In den vergangenen Jahren ist die deutsche Komödie regelrecht zum Event-Kino aufgestiegen – zumindest legen die enormen Einspielergebnisse deutscher Top-Produktionen diesen Schluss nahe. Massiv erfolgreiche Filme wie Til Schweigers „Keinohrhasen" oder die Kino-Späße eines Michael „Bully Herbig" haben das Genre in der Publikumsgunst steigen lassen und ihm ein neues Profil verliehen. Doch während diese Filme durch die produktionstechnische Aufwertung auf den Stand vergleichbarer amerikanischer Retortenerzeugnisse gehievt wurden, geraten nicht selten grundlegende Qualitäten wie Handlung und Figurenentwicklung ins Hintertreffen. Regisseur Stefan C. Schaefer geht mit „Nie mehr ohne Dich" noch einen Schritt weiter in Richtung Amerikanisierung und verlegt seinen Stoff konsequent ins Land der unbegrenzten Möglichkeiten. Leider erweist sich die US-deutsche Gemengelage als „worst of both worlds", denn trotz des vordergründigen kosmopolitischen Flairs ist Schaefers romantische Komödie vor allem eins: ziemlich bieder.
Niklas (Ken Duken) hat es im Leben schon weit gebracht: Trotz seiner Jugend ist er bereits Vizepräsident eines global agierenden Unternehmens.
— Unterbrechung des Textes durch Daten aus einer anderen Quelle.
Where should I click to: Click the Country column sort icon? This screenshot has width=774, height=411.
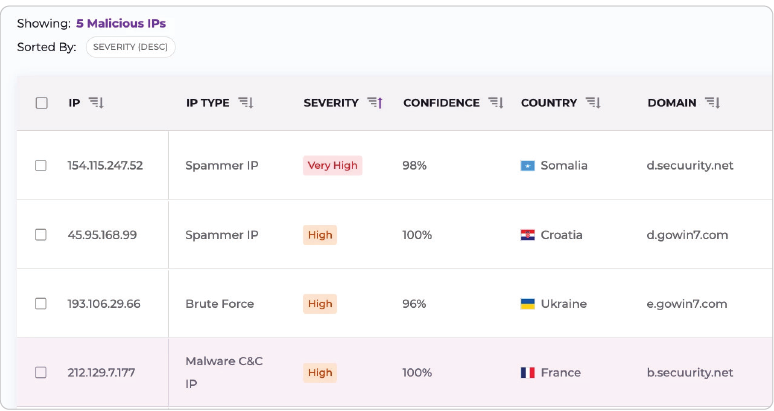pyautogui.click(x=593, y=103)
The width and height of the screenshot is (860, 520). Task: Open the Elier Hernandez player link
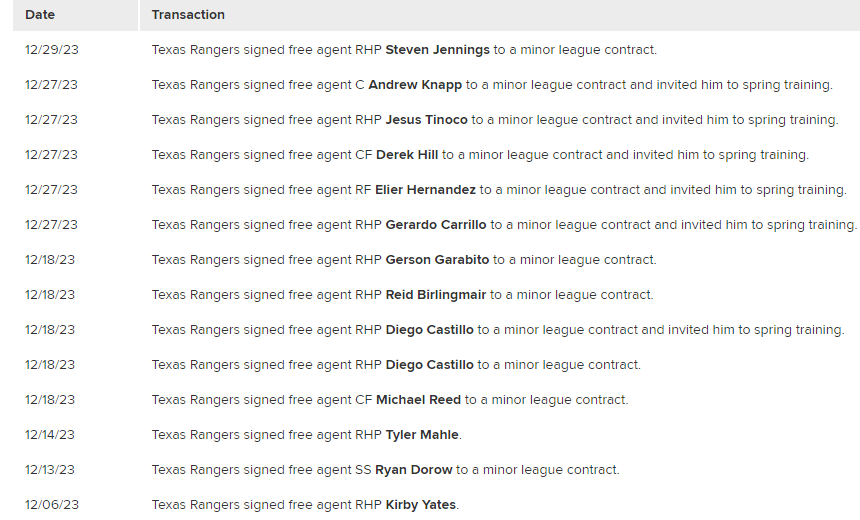click(x=425, y=190)
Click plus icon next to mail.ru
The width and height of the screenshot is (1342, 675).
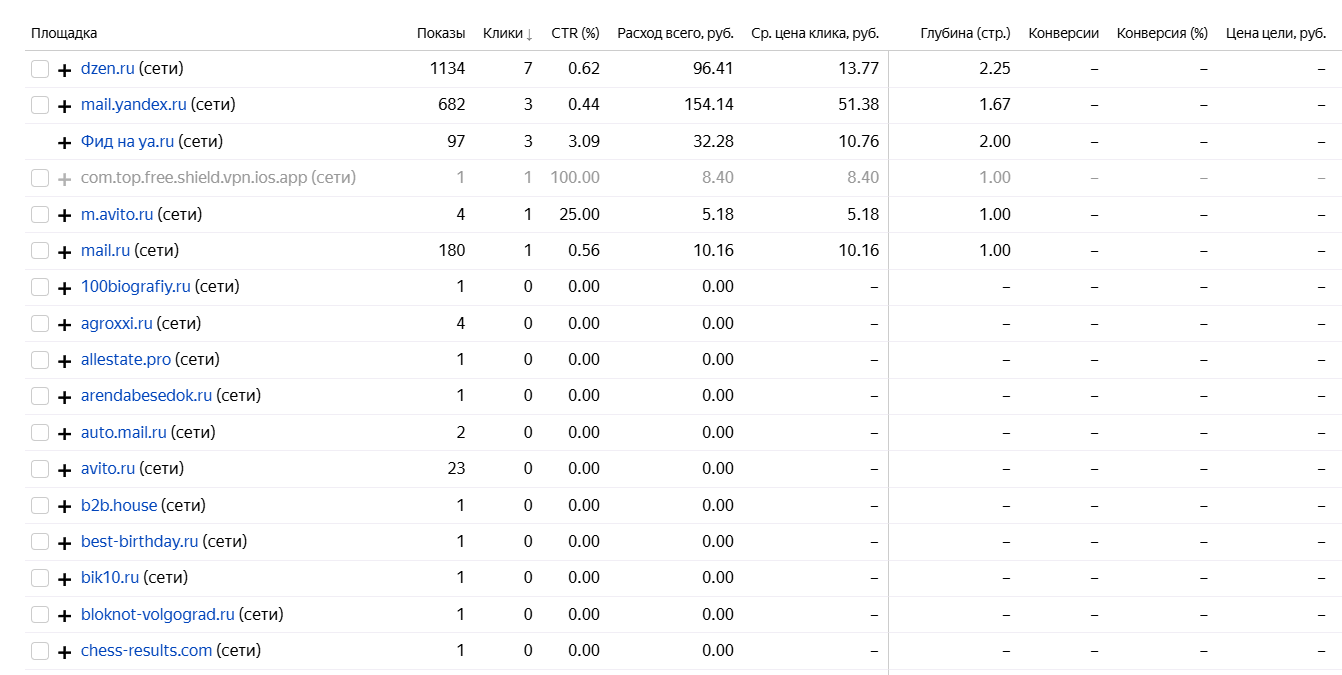tap(65, 252)
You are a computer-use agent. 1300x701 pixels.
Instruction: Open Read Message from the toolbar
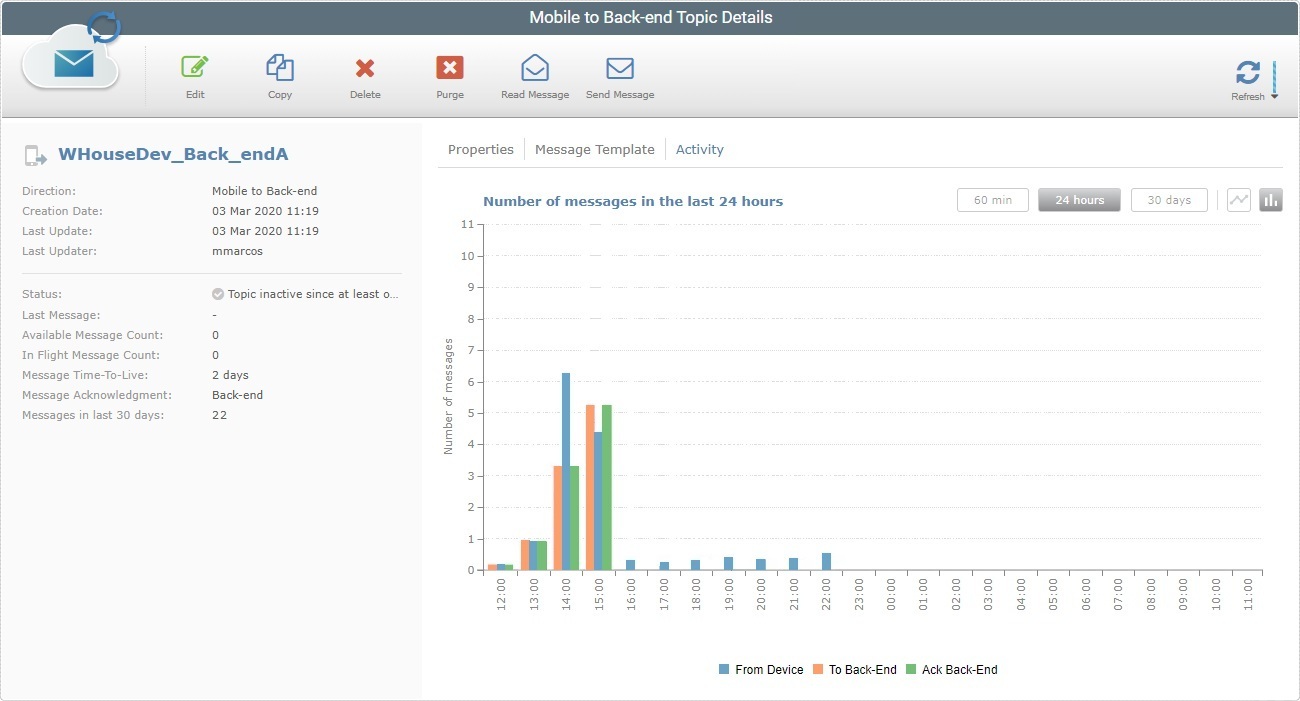[535, 76]
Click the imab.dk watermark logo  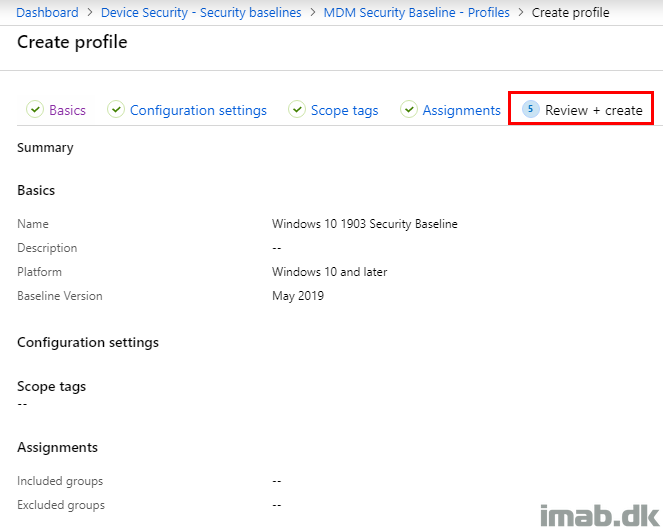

In dieser Funktion wird er mit der undankbaren Aufgabe betraut, die New Yorker Filiale der Firma wegen mangelnder Rentabilität zu schließen. Gleich zu Beginn seines Kurztrips lernt er die sensible Musikerin Leticia (Nicole Beharie) kennen, verliert sie jedoch sofort wieder aus den Augen – eine flüchtige Begegnung, die seinen Aufenthalt verlängert, plant er doch, sie wiederzufinden und zu erobern. Die Sache hat aber einen kleinen Haken: Leticia hatte einen Job in jenem Büro, dessen Angestellte Niklas erst am Vormittag samt und sonders entlassen hat...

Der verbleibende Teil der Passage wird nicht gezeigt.